Most clinical trials involve directly quantifiable measures, but for those that may not - e.g., trials of psychiatric drugs examining pharmacodynamics, pharmacokinetics and also behavioral effects - some degree of subjectivity is inevitable. And that subjectivity is inevitably impacted by the participant's (or participant's parents') knowledge of payment-vs.-nonpayment.
In psych drug trials, subjectivity is unavoidable when the participant self-assesses (or the participant's parents assess their child's behavior) in answering the questionnaires used to generate the quantitative data. A participant or participant?s parent who has been paid may experience an effect similar to the placebo effect, especially if he/she believes the study drug was received. Similarly, bias may occur when the researchers observe or evaluate participant behavior, even when the researchers are blinded to control-vs.-study drug administration, unless the researchers are also blinded to payment/non-payment.

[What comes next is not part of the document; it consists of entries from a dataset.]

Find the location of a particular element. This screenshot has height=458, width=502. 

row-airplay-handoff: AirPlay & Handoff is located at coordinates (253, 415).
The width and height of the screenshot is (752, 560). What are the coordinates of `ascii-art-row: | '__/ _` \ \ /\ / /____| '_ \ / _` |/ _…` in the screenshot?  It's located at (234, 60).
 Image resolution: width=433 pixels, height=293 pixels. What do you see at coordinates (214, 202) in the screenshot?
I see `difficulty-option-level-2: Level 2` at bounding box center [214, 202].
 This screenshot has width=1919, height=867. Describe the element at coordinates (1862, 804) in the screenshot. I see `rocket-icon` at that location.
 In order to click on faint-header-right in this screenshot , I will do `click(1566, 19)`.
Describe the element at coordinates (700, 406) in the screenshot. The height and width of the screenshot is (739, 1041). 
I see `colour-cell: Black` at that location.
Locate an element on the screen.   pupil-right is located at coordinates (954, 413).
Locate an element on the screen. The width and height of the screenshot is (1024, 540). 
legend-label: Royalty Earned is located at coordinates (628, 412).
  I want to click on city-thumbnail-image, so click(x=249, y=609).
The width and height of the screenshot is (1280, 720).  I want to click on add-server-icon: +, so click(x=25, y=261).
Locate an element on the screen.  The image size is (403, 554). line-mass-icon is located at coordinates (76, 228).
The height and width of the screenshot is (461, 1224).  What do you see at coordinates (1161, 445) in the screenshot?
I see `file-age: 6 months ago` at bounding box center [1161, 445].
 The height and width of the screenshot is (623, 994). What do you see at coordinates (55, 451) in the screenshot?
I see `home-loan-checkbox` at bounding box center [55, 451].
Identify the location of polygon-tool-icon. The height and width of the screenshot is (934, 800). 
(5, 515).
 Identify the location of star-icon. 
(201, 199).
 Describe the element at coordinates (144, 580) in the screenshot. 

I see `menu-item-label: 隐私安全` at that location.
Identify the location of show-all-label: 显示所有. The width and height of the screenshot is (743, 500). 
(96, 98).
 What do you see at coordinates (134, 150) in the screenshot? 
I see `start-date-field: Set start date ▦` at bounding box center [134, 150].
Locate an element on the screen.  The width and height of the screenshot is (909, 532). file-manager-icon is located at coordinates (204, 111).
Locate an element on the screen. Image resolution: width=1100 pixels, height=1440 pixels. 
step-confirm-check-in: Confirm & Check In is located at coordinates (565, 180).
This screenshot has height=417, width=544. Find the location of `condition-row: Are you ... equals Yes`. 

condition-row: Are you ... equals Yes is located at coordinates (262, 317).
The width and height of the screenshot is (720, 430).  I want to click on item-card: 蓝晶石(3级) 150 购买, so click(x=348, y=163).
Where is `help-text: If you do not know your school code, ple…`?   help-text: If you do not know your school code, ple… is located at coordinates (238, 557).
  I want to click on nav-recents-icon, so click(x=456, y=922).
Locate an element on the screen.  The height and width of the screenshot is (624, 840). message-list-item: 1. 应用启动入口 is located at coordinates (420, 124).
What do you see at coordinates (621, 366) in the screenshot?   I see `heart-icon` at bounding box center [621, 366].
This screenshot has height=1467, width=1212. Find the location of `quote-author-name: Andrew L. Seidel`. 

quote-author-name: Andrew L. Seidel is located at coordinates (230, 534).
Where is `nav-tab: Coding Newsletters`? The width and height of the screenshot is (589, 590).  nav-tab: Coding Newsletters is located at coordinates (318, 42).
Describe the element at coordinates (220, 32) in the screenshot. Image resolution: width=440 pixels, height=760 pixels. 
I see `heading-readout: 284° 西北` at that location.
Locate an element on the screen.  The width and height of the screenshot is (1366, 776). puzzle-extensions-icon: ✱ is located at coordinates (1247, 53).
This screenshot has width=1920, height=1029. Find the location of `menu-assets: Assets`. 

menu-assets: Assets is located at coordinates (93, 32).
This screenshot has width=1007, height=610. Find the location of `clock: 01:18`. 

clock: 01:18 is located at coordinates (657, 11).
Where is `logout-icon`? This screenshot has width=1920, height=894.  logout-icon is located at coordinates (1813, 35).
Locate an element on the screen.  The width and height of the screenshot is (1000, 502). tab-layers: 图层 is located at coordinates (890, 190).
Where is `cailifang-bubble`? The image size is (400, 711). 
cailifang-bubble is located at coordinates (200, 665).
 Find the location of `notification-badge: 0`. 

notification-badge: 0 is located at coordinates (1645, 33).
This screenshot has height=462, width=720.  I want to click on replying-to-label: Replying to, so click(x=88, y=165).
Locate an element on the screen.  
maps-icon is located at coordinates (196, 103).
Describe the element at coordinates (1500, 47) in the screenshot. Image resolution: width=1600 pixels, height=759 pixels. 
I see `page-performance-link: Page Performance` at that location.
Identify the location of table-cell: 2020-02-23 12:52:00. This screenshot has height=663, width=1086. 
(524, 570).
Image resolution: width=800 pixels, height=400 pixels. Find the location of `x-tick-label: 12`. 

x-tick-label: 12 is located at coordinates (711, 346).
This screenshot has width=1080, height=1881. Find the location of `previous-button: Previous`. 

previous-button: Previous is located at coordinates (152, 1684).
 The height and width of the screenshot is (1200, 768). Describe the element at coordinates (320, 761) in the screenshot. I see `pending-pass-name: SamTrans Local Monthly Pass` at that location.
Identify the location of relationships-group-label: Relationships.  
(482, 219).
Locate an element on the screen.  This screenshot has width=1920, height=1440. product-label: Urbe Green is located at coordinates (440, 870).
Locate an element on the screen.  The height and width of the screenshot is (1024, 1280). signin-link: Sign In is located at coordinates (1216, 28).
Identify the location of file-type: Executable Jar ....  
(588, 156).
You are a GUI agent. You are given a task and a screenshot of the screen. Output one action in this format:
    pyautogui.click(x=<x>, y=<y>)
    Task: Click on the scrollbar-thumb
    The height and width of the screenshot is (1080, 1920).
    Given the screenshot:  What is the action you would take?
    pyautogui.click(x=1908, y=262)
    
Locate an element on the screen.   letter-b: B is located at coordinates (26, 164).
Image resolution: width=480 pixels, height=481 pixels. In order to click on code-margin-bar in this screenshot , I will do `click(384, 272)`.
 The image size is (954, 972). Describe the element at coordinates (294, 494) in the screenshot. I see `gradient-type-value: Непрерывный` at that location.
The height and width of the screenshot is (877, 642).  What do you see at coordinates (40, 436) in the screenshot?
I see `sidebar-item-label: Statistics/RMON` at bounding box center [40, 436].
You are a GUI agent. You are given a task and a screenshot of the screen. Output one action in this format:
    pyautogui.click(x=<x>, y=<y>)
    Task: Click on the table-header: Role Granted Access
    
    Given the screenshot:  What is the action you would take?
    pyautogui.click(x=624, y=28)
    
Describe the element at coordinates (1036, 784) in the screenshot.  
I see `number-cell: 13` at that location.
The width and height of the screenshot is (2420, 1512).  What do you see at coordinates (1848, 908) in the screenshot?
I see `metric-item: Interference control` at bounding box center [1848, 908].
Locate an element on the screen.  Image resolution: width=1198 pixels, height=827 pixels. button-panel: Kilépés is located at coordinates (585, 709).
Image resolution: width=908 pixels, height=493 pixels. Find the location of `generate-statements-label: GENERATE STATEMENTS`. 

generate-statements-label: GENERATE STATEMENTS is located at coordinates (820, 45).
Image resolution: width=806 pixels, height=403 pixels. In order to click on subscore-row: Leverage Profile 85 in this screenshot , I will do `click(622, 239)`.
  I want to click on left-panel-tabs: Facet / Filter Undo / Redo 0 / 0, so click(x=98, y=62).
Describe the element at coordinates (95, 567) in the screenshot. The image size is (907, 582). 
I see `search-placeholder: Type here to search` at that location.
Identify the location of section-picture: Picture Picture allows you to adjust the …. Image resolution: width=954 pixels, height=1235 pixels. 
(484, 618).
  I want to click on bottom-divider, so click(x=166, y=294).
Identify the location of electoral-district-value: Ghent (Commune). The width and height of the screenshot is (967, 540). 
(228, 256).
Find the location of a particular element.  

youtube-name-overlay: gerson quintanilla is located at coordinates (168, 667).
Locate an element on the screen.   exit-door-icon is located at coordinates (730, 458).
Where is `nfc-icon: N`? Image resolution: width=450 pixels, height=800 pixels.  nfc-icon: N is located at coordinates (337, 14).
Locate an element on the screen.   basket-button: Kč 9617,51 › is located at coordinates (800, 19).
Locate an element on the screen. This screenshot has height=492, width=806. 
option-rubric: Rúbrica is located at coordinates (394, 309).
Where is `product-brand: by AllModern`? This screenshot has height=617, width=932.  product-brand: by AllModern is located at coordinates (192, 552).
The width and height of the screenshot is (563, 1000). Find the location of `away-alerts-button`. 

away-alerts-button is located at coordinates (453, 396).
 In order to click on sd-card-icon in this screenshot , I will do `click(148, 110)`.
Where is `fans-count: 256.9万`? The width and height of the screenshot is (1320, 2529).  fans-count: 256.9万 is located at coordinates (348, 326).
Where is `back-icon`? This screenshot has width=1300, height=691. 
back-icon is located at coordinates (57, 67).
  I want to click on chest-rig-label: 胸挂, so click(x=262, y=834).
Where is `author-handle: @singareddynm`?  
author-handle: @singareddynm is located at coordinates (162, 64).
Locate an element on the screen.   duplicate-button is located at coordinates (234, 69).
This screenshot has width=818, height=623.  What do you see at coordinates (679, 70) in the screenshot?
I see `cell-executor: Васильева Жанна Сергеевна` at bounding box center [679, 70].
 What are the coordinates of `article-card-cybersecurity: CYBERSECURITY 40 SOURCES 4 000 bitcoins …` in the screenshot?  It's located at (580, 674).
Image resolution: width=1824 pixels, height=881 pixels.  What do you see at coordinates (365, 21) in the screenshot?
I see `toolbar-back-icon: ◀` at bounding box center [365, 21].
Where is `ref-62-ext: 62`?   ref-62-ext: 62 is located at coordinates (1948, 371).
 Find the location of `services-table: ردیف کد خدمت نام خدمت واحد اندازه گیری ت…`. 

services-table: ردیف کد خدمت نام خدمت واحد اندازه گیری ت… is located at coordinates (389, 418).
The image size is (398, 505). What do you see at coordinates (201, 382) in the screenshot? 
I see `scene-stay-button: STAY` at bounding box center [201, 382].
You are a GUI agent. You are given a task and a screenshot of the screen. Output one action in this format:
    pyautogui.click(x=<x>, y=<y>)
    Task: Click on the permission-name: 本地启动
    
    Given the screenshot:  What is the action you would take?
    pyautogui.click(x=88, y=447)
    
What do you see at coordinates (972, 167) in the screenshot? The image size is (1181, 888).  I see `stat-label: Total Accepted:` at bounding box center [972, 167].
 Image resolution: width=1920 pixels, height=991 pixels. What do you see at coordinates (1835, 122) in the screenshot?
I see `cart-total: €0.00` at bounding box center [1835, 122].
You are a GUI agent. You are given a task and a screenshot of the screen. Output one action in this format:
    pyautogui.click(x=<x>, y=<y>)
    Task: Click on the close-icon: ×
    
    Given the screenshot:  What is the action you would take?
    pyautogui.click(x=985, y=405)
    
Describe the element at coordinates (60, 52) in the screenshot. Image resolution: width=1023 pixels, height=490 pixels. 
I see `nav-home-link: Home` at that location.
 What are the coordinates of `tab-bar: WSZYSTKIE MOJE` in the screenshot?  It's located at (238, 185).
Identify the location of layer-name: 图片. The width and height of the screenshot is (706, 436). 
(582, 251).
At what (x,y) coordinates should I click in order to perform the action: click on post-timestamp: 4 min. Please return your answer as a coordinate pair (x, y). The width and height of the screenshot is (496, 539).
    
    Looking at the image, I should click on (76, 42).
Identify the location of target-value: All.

Though every study is different, and though the IRBs are obligated to optimize participant safety and ethics all around, I think it is crucial to develop a standard implementation for study payment protocols. Standardization is needed to minimize the variability inherent in the effects of varying payment protocols on study outcomes; and it is also needed because of the related issue of participant self-selection. The article mentioned the commonplace participation of street drug users in clinical trials, and of course this situation would not exist without the incentive of payment. I think that a failure to standardize study payment protocols will lead to an even more disruptive heterogeneity in the data than already currently exists.